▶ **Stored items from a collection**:
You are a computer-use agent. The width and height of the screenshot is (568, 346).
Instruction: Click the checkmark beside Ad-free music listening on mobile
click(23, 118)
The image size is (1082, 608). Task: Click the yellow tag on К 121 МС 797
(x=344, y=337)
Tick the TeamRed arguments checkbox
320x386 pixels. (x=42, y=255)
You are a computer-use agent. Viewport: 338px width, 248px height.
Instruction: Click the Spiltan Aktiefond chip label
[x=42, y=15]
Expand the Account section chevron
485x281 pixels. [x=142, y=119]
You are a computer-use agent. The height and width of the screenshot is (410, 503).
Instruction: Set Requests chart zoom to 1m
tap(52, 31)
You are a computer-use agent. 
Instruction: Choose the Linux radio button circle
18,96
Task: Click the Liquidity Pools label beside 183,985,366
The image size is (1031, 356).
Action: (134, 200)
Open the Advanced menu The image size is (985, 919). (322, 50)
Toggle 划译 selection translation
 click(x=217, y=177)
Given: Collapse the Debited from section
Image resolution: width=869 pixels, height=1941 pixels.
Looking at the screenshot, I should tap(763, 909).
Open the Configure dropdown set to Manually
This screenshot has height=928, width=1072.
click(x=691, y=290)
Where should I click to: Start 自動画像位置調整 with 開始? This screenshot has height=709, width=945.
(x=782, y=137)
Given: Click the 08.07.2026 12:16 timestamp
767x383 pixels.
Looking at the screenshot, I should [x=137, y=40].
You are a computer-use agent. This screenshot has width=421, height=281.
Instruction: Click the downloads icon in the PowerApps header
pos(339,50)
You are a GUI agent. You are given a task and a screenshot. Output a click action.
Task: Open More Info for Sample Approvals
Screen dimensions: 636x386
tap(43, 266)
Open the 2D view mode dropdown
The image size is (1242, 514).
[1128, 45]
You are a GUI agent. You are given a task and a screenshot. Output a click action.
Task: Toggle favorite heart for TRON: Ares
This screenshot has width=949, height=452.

▶ **What this task involves**: The line containing "Toggle 划译 selection translation" and all lines after it, through the end of the entries above, are to be returned exactly and alone.

▶ **Task solution**:
Toggle 划译 selection translation
 click(x=217, y=177)
Given: Collapse the Debited from section
Image resolution: width=869 pixels, height=1941 pixels.
Looking at the screenshot, I should tap(763, 909).
Open the Configure dropdown set to Manually
This screenshot has height=928, width=1072.
click(x=691, y=290)
Where should I click to: Start 自動画像位置調整 with 開始? This screenshot has height=709, width=945.
(x=782, y=137)
Given: Click the 08.07.2026 12:16 timestamp
767x383 pixels.
Looking at the screenshot, I should [x=137, y=40].
You are a computer-use agent. This screenshot has width=421, height=281.
Instruction: Click the downloads icon in the PowerApps header
pos(339,50)
You are a GUI agent. You are given a task and a screenshot. Output a click action.
Task: Open More Info for Sample Approvals
Screen dimensions: 636x386
tap(43, 266)
Open the 2D view mode dropdown
The image size is (1242, 514).
[1128, 45]
You are a GUI agent. You are given a task and a screenshot. Output a click action.
Task: Toggle favorite heart for TRON: Ares
This screenshot has width=949, height=452.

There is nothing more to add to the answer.